Si vous venez au week-end Rome et Grèce antiques le15 juin, vous pourrez donc voir en personne la reconstitution hypothétique du couteau de Budapest, ou pas, si je l'ai dissimulé ! La plaque du fourreau étant très élaborée, il est très peu probable que cet objet ait été conçu pour être caché. Cependant, comme c'est souvent le cas dans les archives archéologiques, ces fourreaux peuvent être les exemples préservés d'une catégorie d'objets plus typiquement fabriqués dans des matériaux moins résistants à la corrosion ou à la putréfaction, comme le fer par exemple. Les fourreaux des pugiones de Künzing, par exemple, seraient des fragments de rouille mal considérés s'ils étaient aussi fragmentaires que la plupart de ces plaques de fourreau en alliage de cuivre.

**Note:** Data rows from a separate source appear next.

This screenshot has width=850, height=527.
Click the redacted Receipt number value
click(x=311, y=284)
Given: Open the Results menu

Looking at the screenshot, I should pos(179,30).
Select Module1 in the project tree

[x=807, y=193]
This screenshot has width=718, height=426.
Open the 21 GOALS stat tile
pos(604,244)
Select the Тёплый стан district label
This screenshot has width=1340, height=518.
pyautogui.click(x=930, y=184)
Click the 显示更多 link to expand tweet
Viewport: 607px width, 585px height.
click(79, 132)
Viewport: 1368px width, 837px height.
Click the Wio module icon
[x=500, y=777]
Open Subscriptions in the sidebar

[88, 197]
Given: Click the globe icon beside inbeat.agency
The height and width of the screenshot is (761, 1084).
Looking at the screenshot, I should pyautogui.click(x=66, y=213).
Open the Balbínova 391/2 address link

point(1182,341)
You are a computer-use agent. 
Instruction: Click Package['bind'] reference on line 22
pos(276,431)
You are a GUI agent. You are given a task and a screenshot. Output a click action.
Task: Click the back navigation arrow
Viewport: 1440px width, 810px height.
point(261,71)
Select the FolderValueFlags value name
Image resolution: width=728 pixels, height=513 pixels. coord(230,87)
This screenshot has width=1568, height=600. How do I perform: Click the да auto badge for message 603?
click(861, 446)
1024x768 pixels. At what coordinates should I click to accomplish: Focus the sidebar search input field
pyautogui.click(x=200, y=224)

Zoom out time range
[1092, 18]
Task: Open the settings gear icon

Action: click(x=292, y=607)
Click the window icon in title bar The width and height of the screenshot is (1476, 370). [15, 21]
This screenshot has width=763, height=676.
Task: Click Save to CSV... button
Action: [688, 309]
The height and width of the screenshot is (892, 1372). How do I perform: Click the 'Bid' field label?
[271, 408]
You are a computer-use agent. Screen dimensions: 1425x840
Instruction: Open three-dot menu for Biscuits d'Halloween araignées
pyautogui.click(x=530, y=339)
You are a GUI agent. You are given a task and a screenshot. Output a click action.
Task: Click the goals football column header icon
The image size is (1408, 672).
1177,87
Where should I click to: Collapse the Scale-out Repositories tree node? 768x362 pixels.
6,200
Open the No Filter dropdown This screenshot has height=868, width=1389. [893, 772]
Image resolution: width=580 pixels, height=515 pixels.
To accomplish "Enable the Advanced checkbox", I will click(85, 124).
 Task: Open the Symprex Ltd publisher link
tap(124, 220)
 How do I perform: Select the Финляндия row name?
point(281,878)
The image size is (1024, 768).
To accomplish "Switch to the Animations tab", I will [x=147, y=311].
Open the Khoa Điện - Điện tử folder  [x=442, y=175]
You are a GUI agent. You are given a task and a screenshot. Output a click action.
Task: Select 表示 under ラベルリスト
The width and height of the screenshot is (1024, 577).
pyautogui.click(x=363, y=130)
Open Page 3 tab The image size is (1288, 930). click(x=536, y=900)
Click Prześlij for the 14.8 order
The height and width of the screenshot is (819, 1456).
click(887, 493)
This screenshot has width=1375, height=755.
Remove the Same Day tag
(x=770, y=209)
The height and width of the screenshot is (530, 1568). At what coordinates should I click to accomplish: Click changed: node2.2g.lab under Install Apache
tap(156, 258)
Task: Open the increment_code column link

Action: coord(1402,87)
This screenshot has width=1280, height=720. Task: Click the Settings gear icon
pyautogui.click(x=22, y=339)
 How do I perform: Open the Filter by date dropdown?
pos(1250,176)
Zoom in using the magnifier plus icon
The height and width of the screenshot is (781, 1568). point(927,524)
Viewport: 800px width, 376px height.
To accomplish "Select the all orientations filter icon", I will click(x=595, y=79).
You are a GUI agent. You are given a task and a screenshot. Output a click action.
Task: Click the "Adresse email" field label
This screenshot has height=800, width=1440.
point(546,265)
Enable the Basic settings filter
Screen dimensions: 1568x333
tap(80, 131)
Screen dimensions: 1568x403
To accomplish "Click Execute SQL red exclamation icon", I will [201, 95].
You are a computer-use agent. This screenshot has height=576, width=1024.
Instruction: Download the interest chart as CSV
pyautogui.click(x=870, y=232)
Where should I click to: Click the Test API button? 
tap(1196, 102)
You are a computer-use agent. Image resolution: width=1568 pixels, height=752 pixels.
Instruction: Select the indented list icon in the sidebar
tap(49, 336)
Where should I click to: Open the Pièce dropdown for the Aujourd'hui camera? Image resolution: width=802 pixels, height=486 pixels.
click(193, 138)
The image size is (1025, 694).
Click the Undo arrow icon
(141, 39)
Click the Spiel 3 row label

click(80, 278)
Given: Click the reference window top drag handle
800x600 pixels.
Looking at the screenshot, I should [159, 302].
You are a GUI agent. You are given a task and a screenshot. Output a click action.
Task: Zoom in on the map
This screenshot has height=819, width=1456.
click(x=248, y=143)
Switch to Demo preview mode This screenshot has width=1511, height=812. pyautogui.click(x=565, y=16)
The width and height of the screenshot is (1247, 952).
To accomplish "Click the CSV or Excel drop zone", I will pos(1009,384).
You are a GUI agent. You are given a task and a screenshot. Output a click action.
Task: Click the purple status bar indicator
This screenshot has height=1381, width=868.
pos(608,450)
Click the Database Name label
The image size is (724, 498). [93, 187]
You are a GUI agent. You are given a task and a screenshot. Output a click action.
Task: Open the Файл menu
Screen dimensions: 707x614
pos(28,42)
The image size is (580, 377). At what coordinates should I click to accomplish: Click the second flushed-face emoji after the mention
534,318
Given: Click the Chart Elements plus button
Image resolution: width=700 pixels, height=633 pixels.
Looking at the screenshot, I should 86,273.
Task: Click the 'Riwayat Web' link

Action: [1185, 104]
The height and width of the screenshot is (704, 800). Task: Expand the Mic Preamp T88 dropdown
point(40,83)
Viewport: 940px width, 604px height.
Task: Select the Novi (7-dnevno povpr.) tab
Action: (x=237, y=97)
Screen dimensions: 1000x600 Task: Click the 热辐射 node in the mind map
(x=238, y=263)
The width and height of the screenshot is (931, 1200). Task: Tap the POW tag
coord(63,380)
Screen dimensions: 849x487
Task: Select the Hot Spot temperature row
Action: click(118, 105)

Le couteau est certainement la plus controversée des reconstitutions, mais comme le dit Simon James dans son livre sur les découvertes de Dura-Europos : "aucune simulation ou reconstitution visuelle, du moins de quelque complexité que ce soit, ne peut jamais être considérée comme "correcte" ou "définitive" ; elles sont toujours provisoires et, dans une certaine mesure, erronées : la seule question est de savoir jusqu'à quel point elles sont erronées".
Cet assemblage de reproductions montre un pugio de style Künzing, ci-dessus (acquis auprès d'Armamentaria), un couteau de combat médiéval - connu sous le nom de dague ballocks, et la reconstitution hypothétique de la dague de Budapest, ci-dessous (tous deux réalisés par Tod). La dague médiévale est assez grande pour son type, mais vous pouvez voir qu'elle est beaucoup plus proche de la reconstruction de Budapest. Ces couteaux étroits peuvent être considérés comme plutôt petits par une personne habituée au pugio, mais le pugio semble également grand et peu maniable pour un médiéviste ! Il est possible que les couteaux plus étroits soient plus utiles pour pénétrer dans les interstices des armures de leur époque - photo de Kay Sunahara.